---------- DATA PROVIDED ----------

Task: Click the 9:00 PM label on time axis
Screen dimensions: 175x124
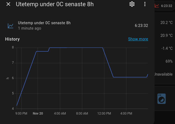Action: (x=21, y=114)

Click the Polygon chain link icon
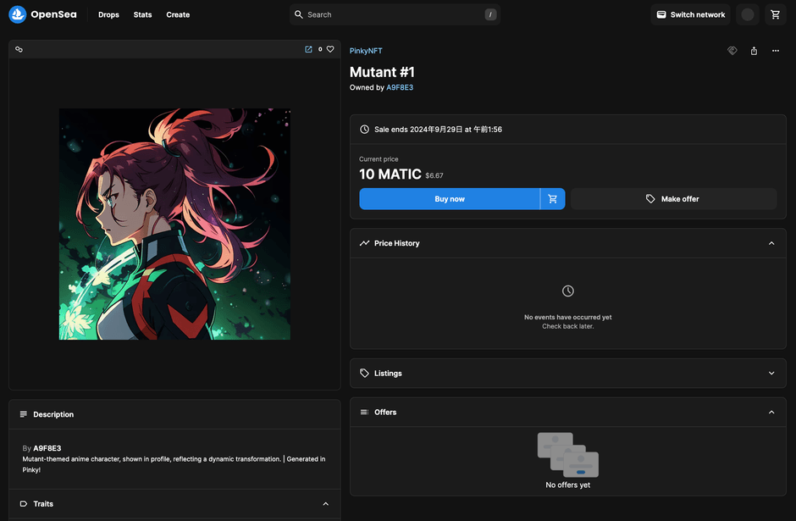point(19,49)
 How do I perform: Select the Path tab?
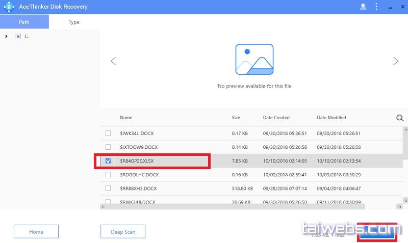[24, 22]
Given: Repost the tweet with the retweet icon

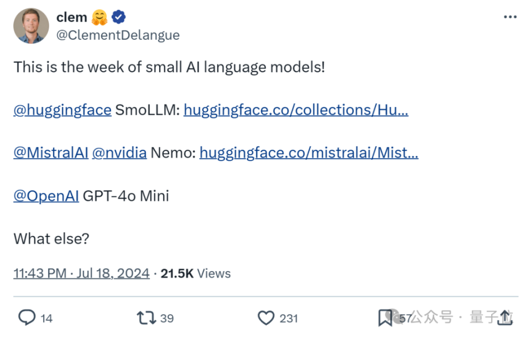Looking at the screenshot, I should [146, 318].
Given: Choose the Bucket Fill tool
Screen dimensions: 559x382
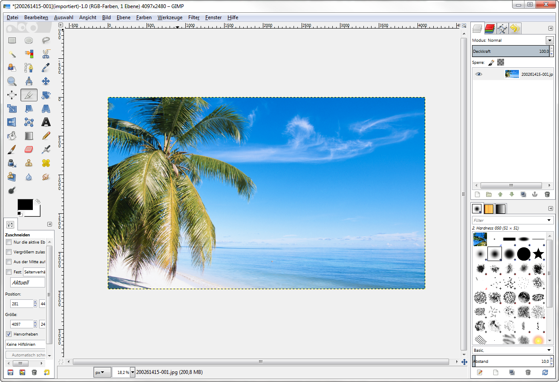Looking at the screenshot, I should (12, 136).
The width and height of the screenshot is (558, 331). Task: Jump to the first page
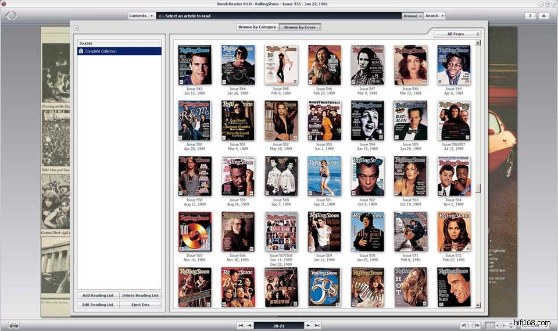pos(241,325)
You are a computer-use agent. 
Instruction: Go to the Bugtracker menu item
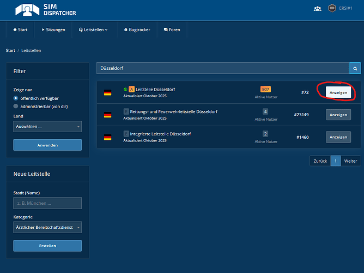pyautogui.click(x=137, y=29)
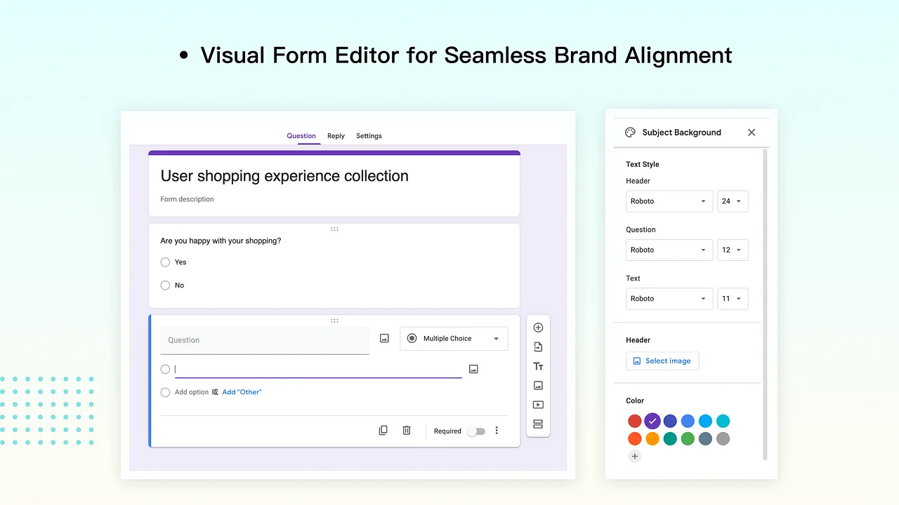Click the import questions icon
899x505 pixels.
[538, 347]

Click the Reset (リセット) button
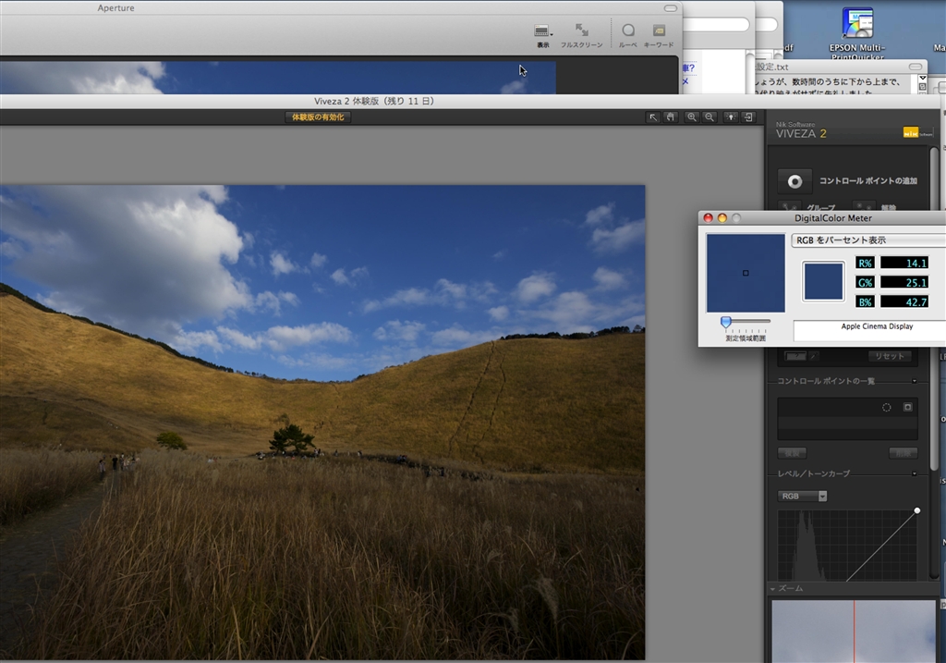(x=890, y=356)
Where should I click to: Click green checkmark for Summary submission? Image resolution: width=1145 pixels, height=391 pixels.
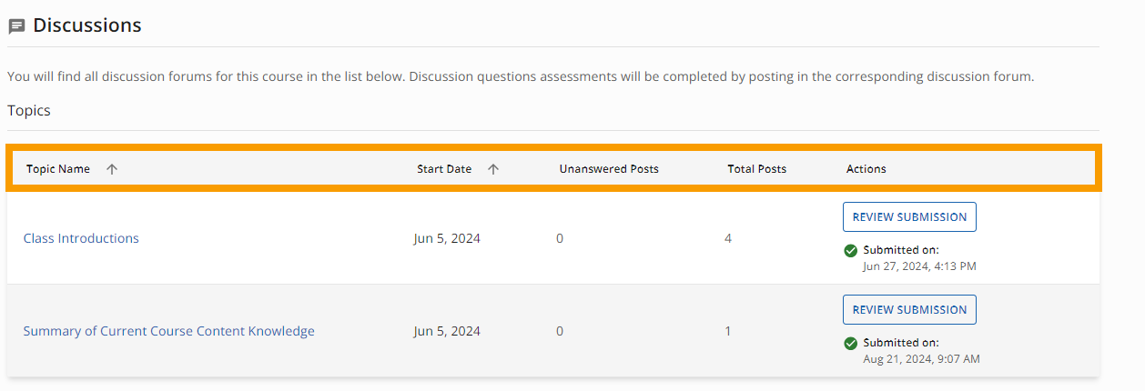(851, 344)
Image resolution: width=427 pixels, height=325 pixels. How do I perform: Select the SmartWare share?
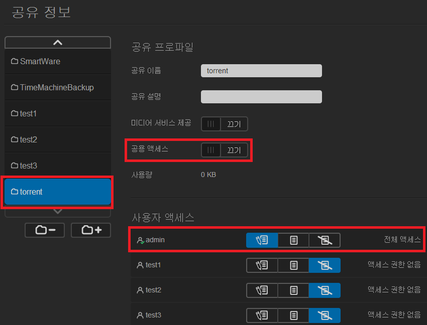click(x=58, y=61)
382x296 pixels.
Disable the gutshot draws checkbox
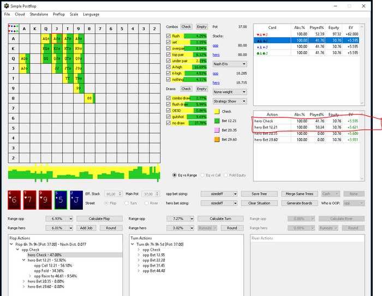[168, 116]
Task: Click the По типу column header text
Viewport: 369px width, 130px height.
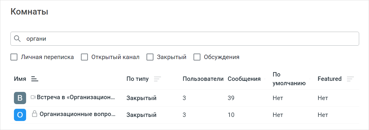Action: point(138,79)
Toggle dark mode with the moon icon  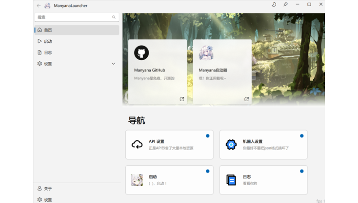tap(274, 4)
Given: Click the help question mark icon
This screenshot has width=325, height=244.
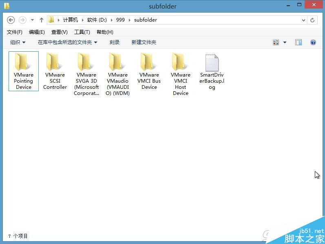Looking at the screenshot, I should [313, 42].
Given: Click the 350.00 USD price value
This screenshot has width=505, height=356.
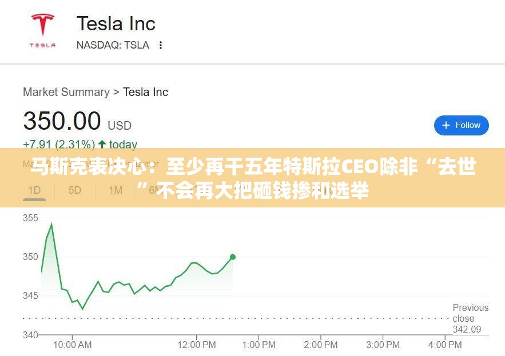Looking at the screenshot, I should (77, 121).
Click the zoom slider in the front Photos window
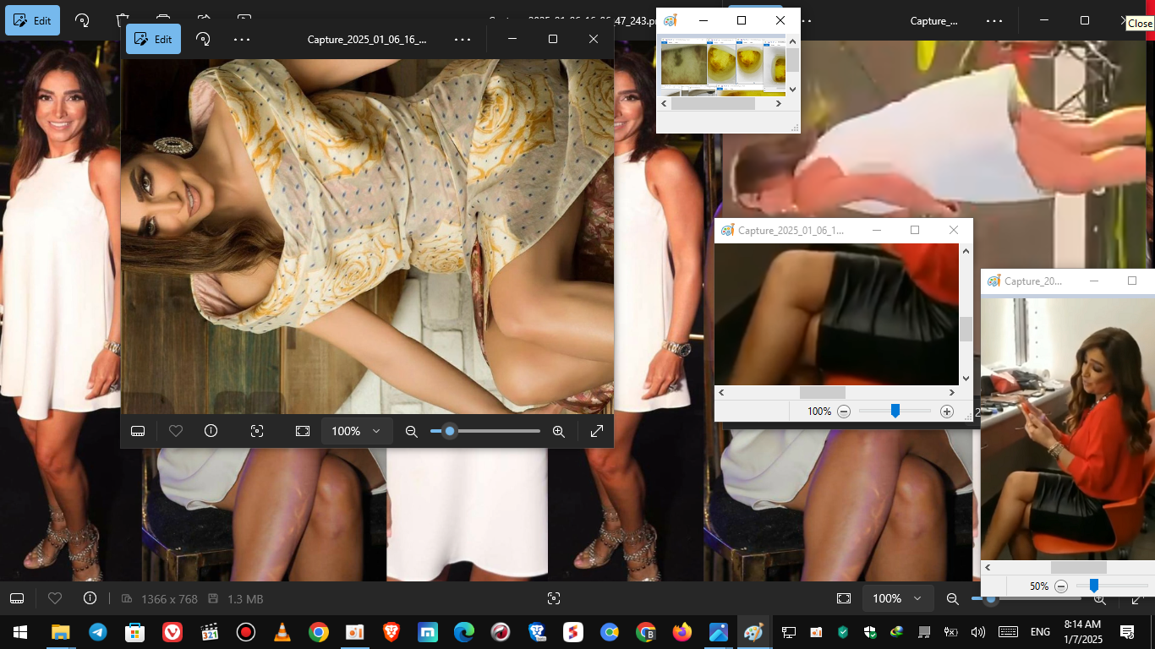This screenshot has width=1155, height=649. click(485, 431)
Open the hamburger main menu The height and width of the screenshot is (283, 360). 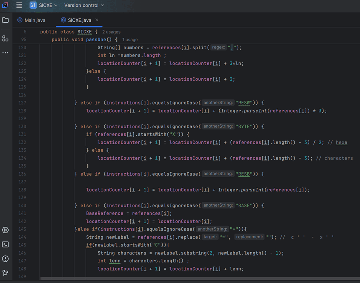click(20, 6)
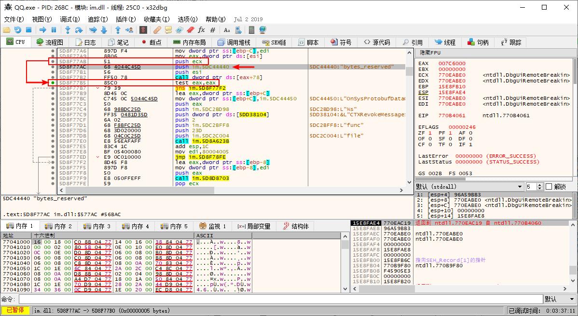Click the fx functions toolbar icon
The width and height of the screenshot is (578, 316).
click(202, 30)
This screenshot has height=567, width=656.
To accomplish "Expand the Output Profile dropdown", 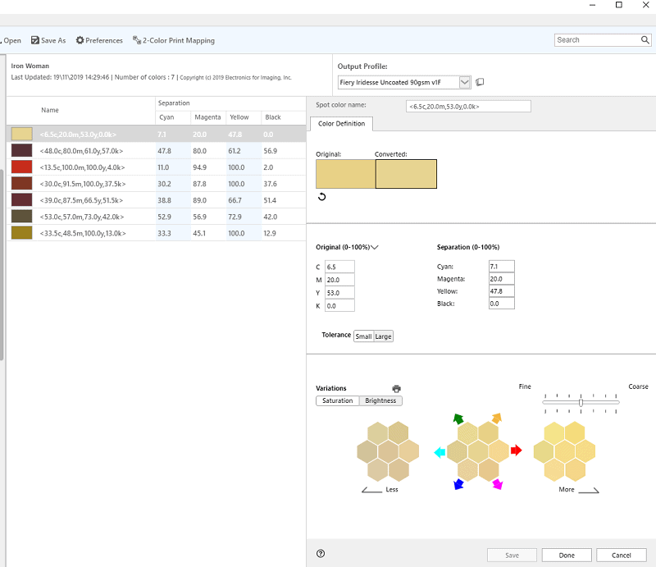I will point(465,82).
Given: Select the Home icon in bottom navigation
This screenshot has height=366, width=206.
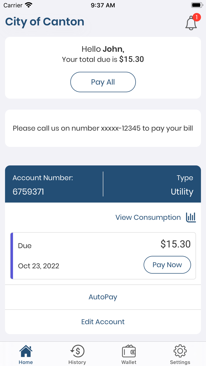Looking at the screenshot, I should tap(26, 351).
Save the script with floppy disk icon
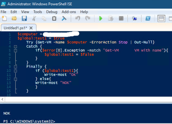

----------

> WORK TASK
Could you transcribe exactly the lines from the line containing "This screenshot has height=366, width=206." through the final line of the records, both included, and nothing beyond them? The pictures should be left out.

> OUTPUT OF THE EXERCISE
This screenshot has height=366, width=206.
Looking at the screenshot, I should tap(26, 351).
Save the script with floppy disk icon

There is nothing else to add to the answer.